- [TO-DO LIST]:
(a) Transcribe a passage from the review of 1996, beginning at the words "We are meeting" and ending after "better protect parents.".
(b) According to the review of 1996, how many fax alerts were sent out to support the amendments to the Immigration Bill?

[START SUPPLIED TEXT]

The Gains and Losses of 1996 and a Look at the Year Ahead

The Parental Rights and Responsibilities Act

Passing the Parental Rights and Responsibilities Act over the concerns raised by child's rights groups and the education establishment is a mammoth challenge, and the fight to enact the PRRA will continue into 1997.

We are meeting with a number of key staffers regarding the 1997 PRRA strategy. Michael Farris has been involved in redrafting certain sections of the act in order to better protect parents.

The Immigration Bill (H.R. 2202)

Our efforts to remove the employment verification systems in the Immigration Bill (H.R. 2202) were partly successful. In late 1995 and early 1996, the Congressional Action Program conducted several lobbying days to make Congress aware of our concerns with the then-existing language in the bill. We also sent out four fax alerts to help Congressman Chabot and Senators Abraham and Feingold get their good amendments passed. Although the amendments were not added, the tracking provisions were significantly diluted.

[END SUPPLIED TEXT]
[START DATA LISTING]

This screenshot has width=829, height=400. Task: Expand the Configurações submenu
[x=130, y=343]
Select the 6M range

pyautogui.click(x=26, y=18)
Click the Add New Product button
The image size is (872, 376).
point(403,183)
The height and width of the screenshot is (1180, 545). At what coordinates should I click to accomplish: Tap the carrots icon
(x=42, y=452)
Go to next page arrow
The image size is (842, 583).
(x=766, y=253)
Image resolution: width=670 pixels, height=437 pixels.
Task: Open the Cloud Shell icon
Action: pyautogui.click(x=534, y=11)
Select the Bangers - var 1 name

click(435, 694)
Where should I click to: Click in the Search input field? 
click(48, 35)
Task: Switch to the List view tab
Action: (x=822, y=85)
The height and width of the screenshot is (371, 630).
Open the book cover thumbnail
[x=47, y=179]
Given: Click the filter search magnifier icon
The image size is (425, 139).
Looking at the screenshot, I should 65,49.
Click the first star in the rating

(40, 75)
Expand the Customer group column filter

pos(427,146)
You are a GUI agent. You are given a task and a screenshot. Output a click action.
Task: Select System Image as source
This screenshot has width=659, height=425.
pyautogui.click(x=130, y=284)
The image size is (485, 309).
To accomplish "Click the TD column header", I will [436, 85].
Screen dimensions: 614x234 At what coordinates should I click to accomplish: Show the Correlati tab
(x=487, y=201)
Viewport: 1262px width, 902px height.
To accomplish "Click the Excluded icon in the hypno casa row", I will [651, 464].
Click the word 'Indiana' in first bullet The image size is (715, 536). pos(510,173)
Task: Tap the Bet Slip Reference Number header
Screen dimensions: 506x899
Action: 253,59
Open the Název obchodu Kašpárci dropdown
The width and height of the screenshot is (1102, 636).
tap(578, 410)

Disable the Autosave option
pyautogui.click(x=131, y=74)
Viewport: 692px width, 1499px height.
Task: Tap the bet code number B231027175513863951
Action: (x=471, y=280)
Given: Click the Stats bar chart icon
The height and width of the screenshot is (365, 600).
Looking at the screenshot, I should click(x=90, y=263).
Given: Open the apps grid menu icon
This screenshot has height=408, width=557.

[END DATA LISTING]

- [OUTPUTS]:
(a)
We are meeting with a number of key staffers regarding the 1997 PRRA strategy. Michael Farris has been involved in redrafting certain sections of the act in order to better protect parents.

(b) Four.